The purpose of this study is to confirm that the investigational medication, plecanatide, is safe and effective in treating chronic idiopathic constipation.
This is a national, randomized, 12-week, double-blind, placebo-controlled, study in approximately 1350 adult male and female patients with CIC comparing 2 doses of plecanatide to placebo. The study will be conducted at approximately 180 clinical study sites in the United States. The primary objective of the study is to evaluate the efficacy and safety of 3.0 and 6.0 mg of plecanatide administered once daily (QD) for 12 weeks in a population of patients with CIC. The study population will include only patients without other causes of constipation or other chronic conditions that could interfere with study assessments. Patients may not take laxatives (with the exception of the study-provided rescue medication, bisacodyl 5mg tablets), or a number of prohibited drugs that are known to cause constipation or diarrhea, during study participation. There are 6 scheduled study visits, including the screening and follow-up visits. The planned duration of participation in this study will be 112 days and up to 155 days, with washout and all visit windows considered.
Study Type
INTERVENTIONAL
Allocation
RANDOMIZED
Purpose
TREATMENT
Masking
QUADRUPLE
Enrollment
1,410
Number of Durable Overall CSBM Responders, Mean Replacement Approach
The primary efficacy endpoint was measured by the number of durable overall CSBM responders over the 12-week Treatment Period. A durable overall CSBM responder was defined as a weekly CSBM responder for at least 9 of the 12 treatment weeks, including at least 3 of the last 4 weeks. A CSBM weekly responder was defined as a patient who has ≥ 3 Complete Spontaneous Bowel Movements (CSBMs) per week and an increase from baseline of ≥1 CSBM for that week. A CSBM was a bowel movement that occurred in the absence of laxative use within 24 hours and was associated with the feeling of complete evacuation.
Time frame: 12-Week Treatment Period
Change From Baseline in CSBMs (CSBMs/Week) Over the 12-week Treatment Period , Mean Replacement Approach
The change from baseline in the number of Complete Spontaneous Bowel Movements (CSBMs) over the 12-week Treatment Period was analyzed. Baseline was the mean number of CSBMs recorded during the 2-week baseline diary assessment period prior to the first dose of study drug. A CSBM was a bowel movement that occurred in the absence of laxative use within 24 hours and was associated with the feeling of complete evacuation.
Time frame: Baseline and 12 weeks
Change From Baseline in SBMs (SBMs/Week) Over the 12-week Treatment Period, Mean Replacement Approach
The change from baseline in the number of Spontaneous Bowel Movement (SBM) over the 12-week Treatment Period was analyzed.

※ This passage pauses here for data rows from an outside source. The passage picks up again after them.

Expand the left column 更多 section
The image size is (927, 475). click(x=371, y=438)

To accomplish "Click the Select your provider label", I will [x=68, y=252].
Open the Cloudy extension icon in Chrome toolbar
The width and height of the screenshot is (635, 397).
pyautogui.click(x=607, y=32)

Baseline was the mean number of SBMs recorded during the 2-week baseline diary assessment period prior to the first dose of study drug. The weekly SBM totals were derived from the daily diary entries reported during the Treatment Period.
Time frame: Baseline and 12 weeks
Change From Baseline in Average Weekly SBM Stool Consistency Over the 12-week Treatment Period, Mean Replacement Approach
The change from baseline in the stool consistency score (i.e. BSFS) over the 12-week Treatment Period was analyzed. Baseline was the mean BSFS score recorded during the 2-week baseline diary assessment period prior to the first dose of study drug. The weekly mean BSFS score per patient was derived from the BSFS entries reported during the Treatment Period in the Daily Symptom Diary. The stool consistency of each bowel movement (BM) was assessed by patients using the 7-point Bristol Stool Form Scale \[BSFS\] from 1 to 7. 1. = separate hard lumps like nuts (difficult to pass) 2. = sausage shaped but lumpy 3. = like a sausage but with cracks on its surface 4. = like a sausage or snake, smooth and soft 5. = soft blobs with clear-cut edges (passed easily) 6. = fluffy pieces with ragged edges, a mushy stool 7. = watery, no solid pieces (entirely liquid)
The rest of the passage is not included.